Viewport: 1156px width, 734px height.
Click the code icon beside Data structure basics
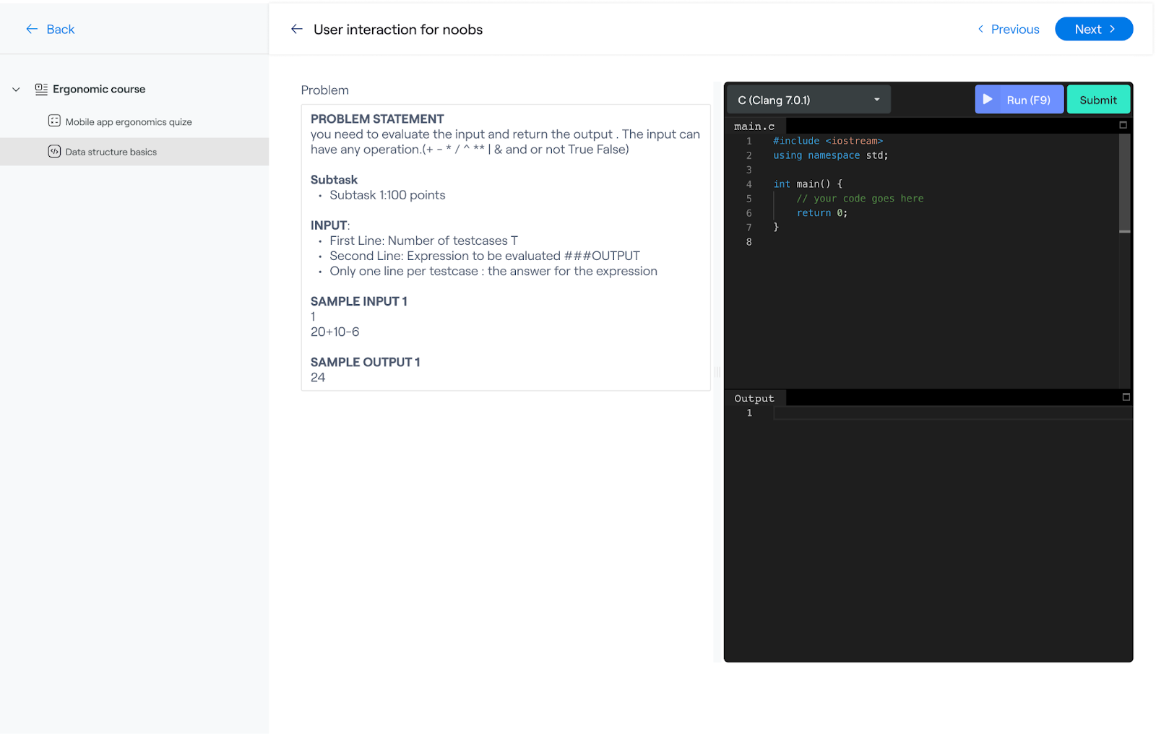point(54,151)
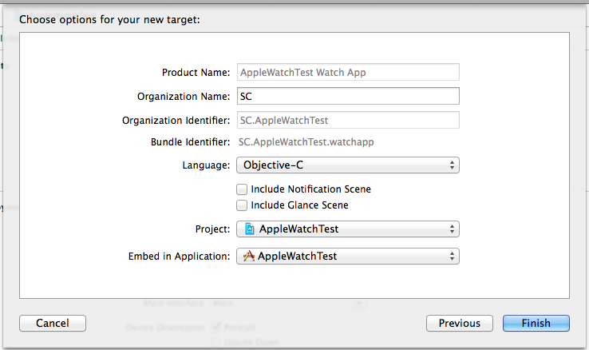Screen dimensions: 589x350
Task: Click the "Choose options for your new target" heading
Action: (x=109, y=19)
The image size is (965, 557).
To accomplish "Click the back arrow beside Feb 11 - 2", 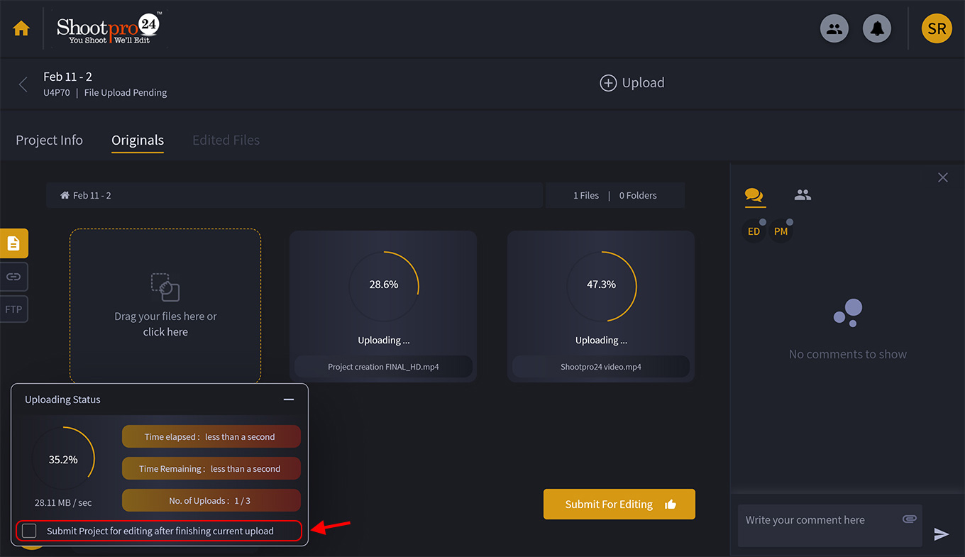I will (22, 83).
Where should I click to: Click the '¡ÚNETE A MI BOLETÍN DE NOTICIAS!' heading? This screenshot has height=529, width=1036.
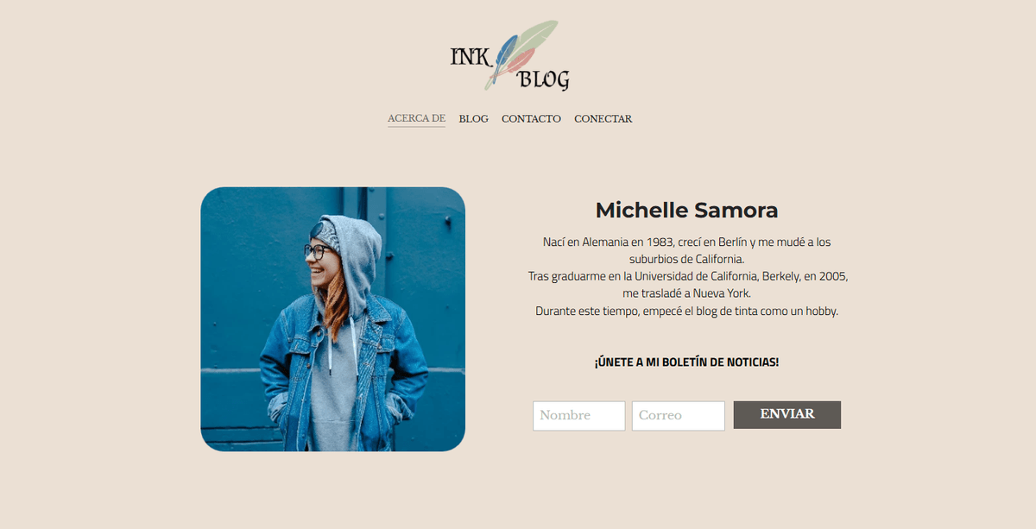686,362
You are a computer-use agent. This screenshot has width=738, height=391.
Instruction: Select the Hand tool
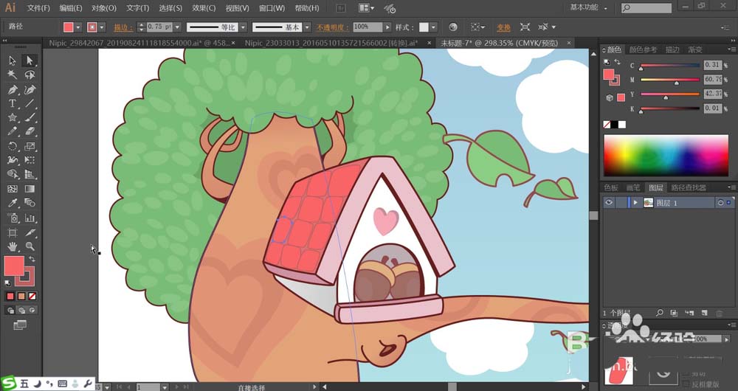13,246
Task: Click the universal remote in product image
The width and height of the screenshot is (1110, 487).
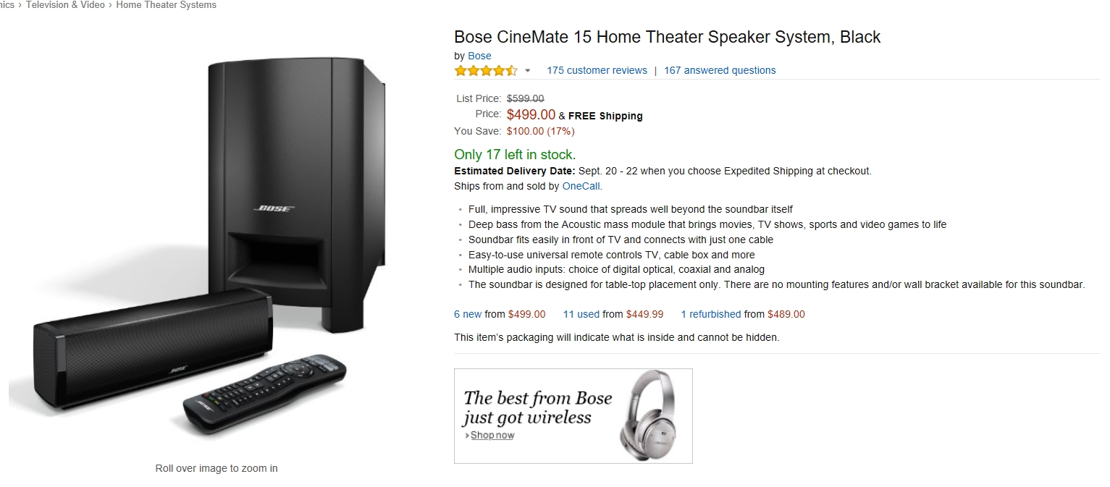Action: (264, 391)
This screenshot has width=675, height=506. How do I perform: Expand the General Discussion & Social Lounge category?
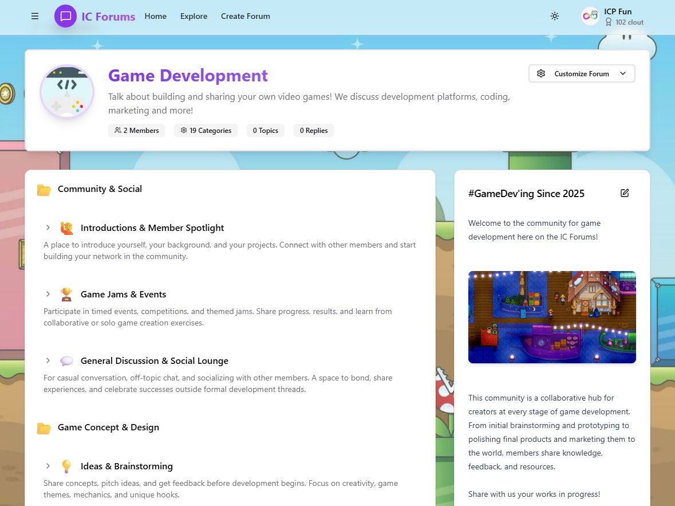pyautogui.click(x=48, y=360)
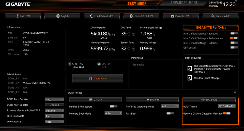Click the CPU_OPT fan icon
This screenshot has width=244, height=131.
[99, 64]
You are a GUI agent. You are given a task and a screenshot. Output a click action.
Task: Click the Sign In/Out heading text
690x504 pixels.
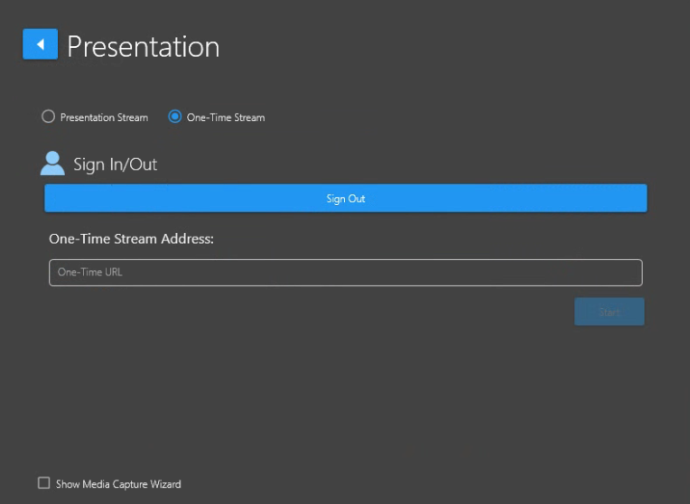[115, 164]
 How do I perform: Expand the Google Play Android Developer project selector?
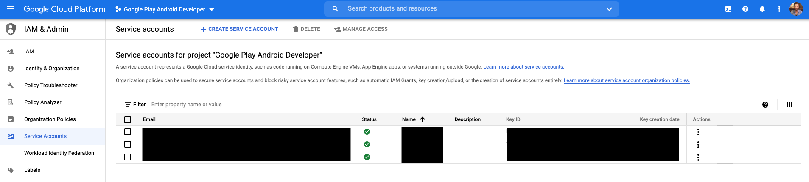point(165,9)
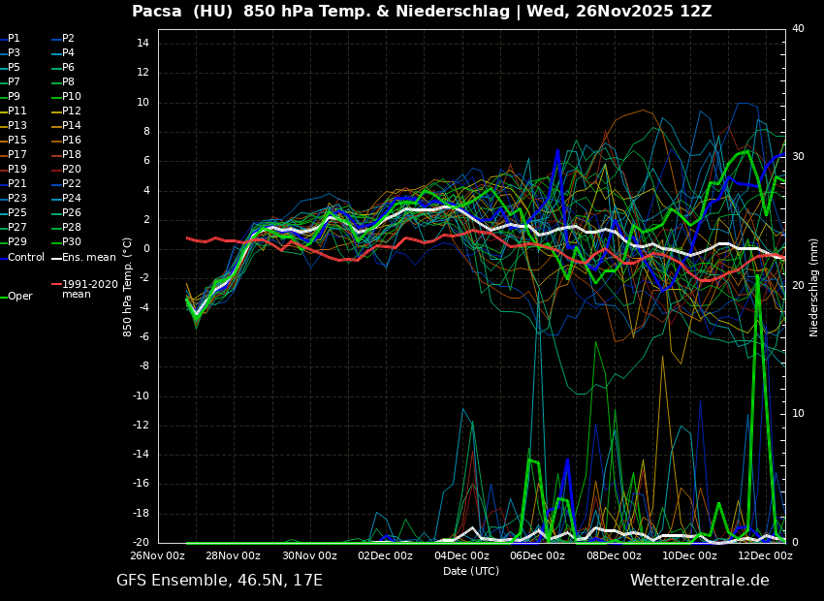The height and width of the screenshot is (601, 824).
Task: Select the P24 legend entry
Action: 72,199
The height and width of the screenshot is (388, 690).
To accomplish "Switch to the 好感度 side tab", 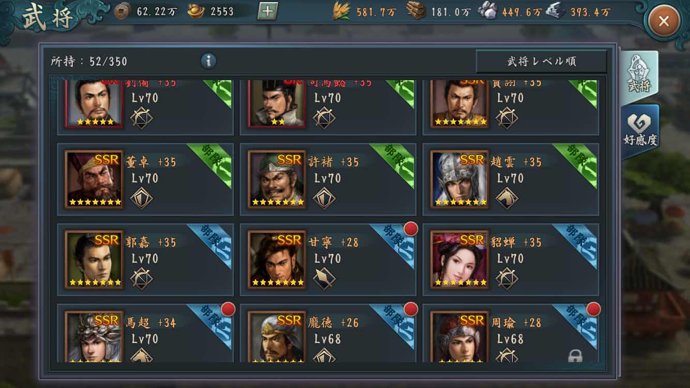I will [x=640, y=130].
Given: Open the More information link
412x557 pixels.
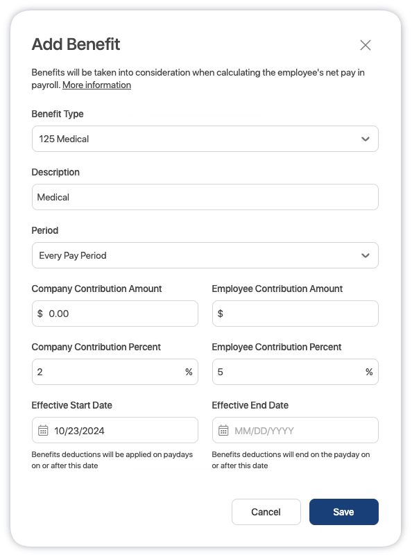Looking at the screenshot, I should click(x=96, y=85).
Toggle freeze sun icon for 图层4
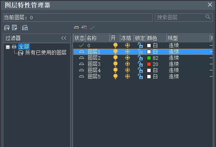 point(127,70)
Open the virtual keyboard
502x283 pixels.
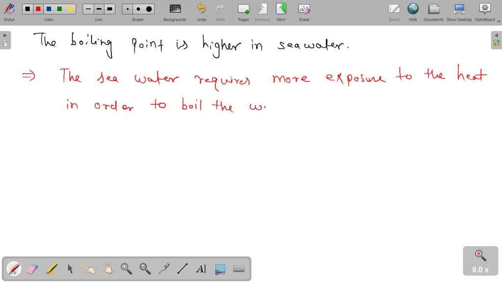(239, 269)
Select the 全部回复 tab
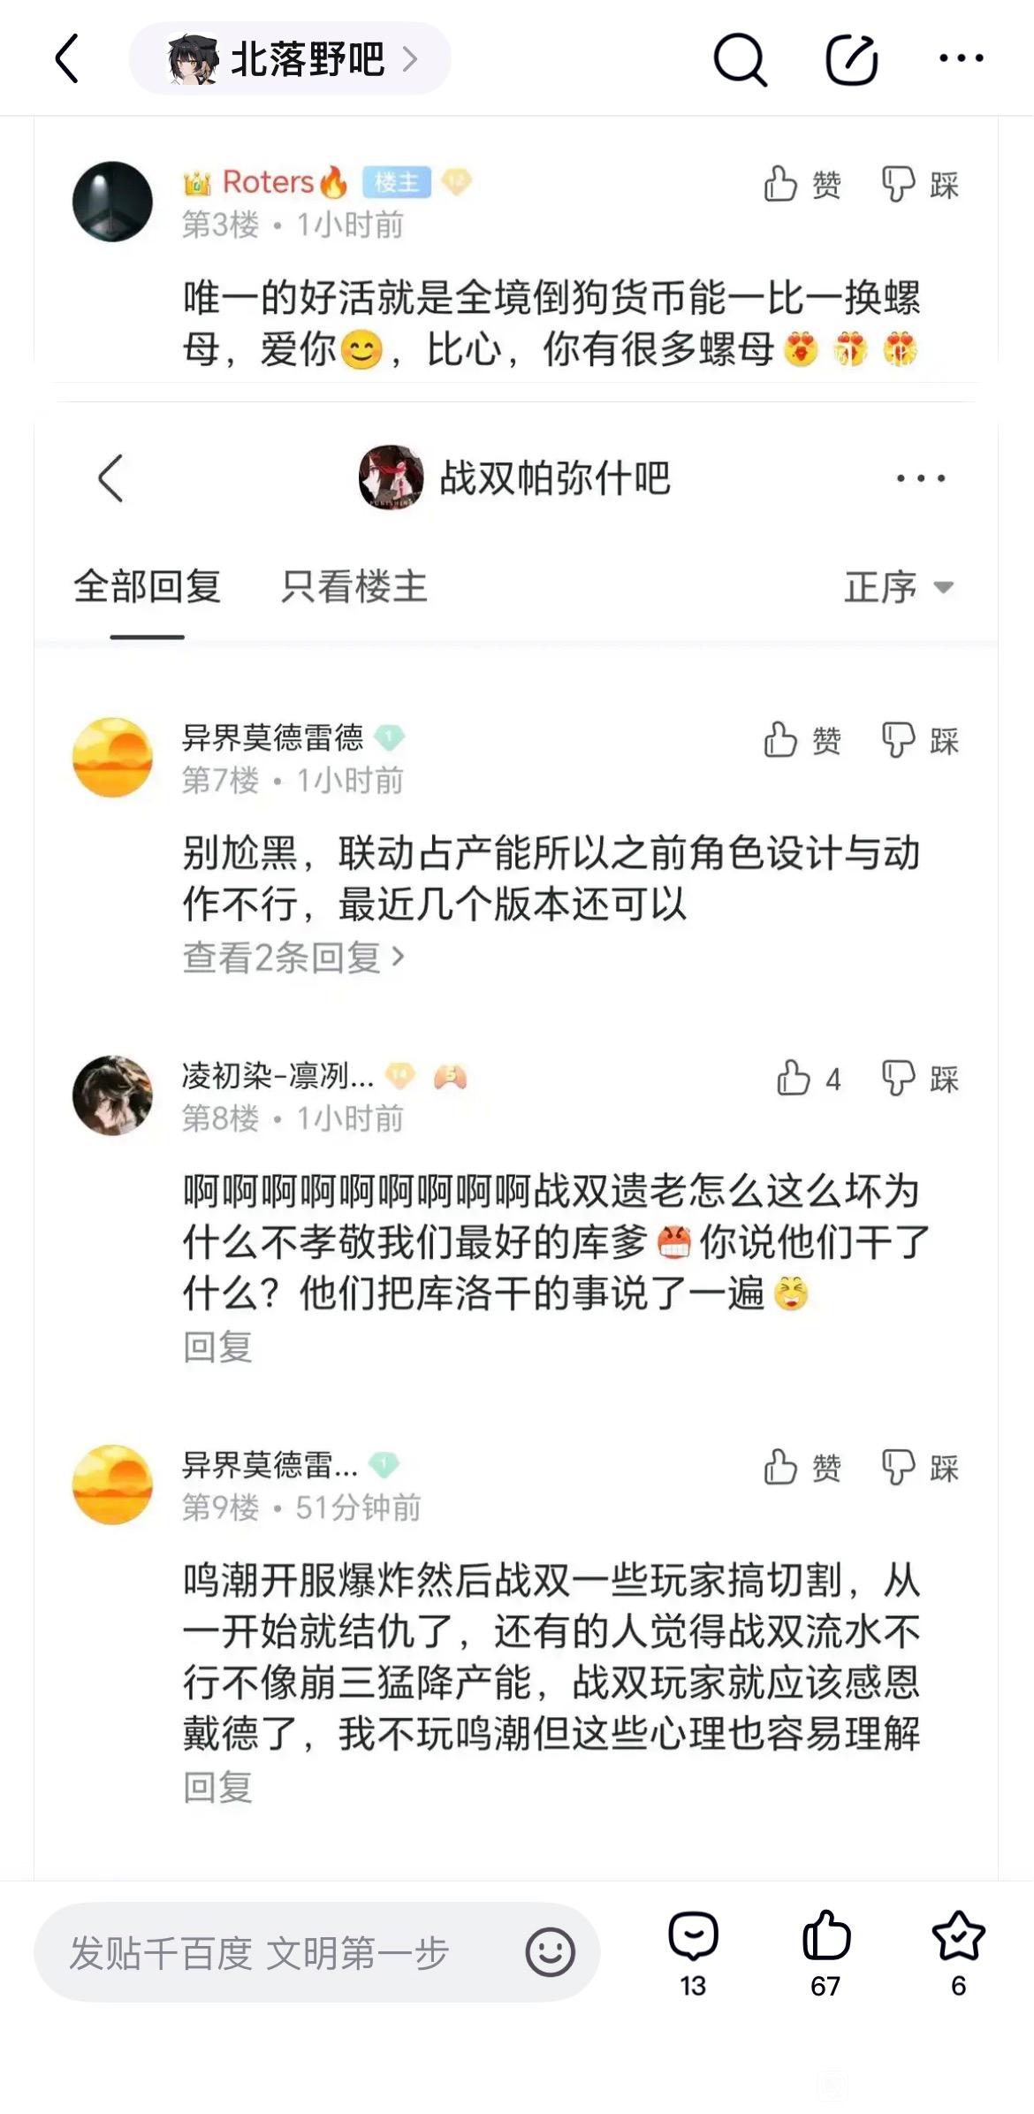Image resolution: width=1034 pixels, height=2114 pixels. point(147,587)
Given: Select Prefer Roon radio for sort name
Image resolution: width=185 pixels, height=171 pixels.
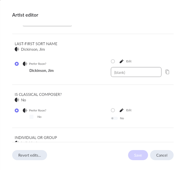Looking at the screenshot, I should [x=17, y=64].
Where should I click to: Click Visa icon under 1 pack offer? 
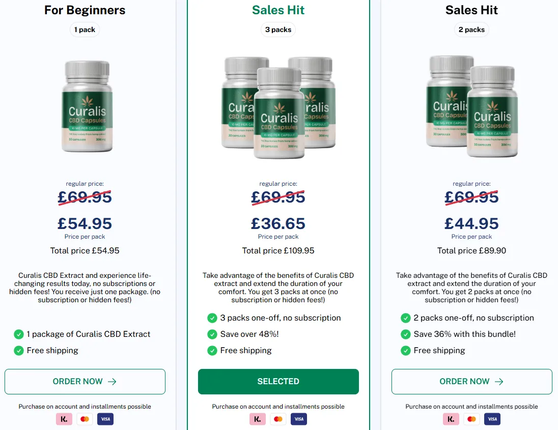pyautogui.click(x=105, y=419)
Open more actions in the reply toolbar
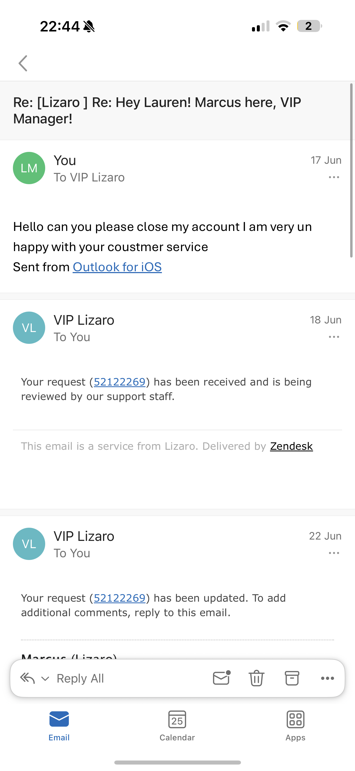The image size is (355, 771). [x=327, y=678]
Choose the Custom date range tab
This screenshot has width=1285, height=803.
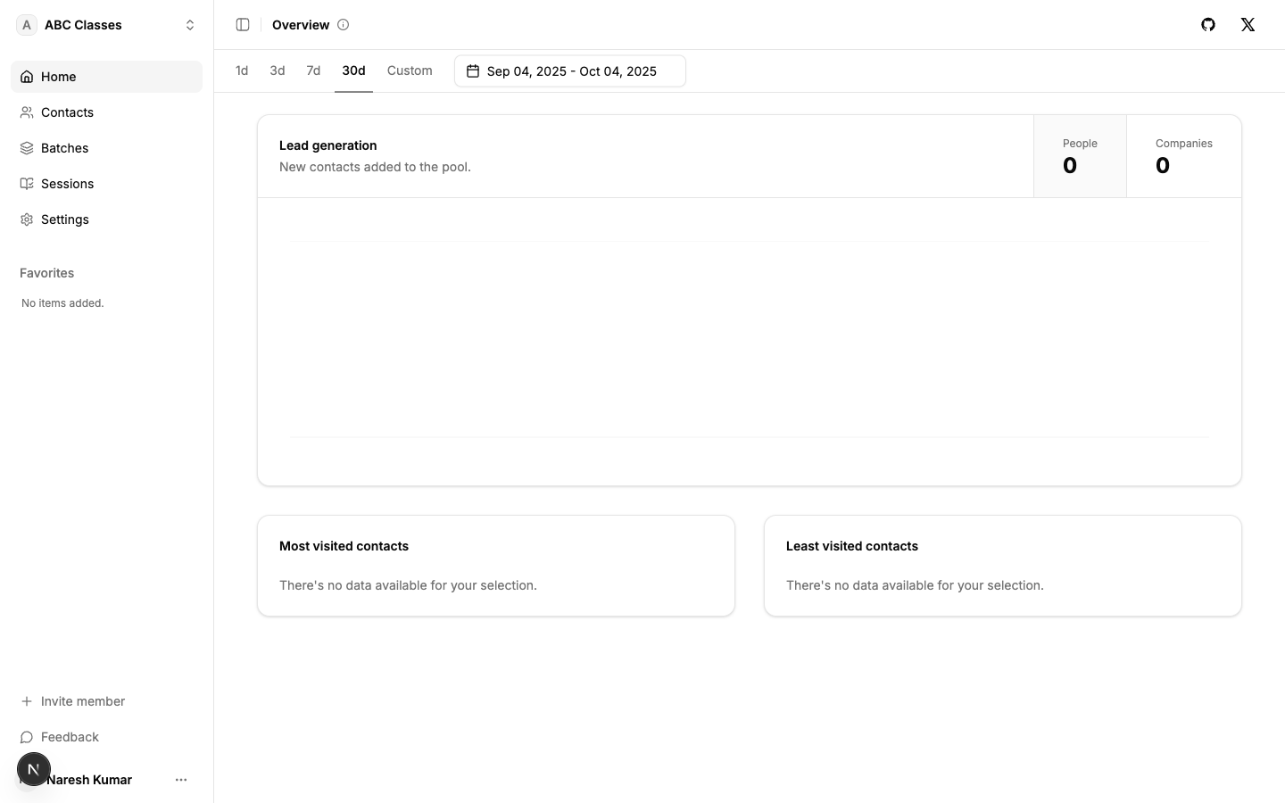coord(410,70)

• Exercise brief
Once you have checked every line of the material above, return the ones that hold the string "agent".

• Result for this task
You are a computer-use agent. This screenshot has width=738, height=391.
You are a GUI agent. You are given a task and a screenshot. Output a click action.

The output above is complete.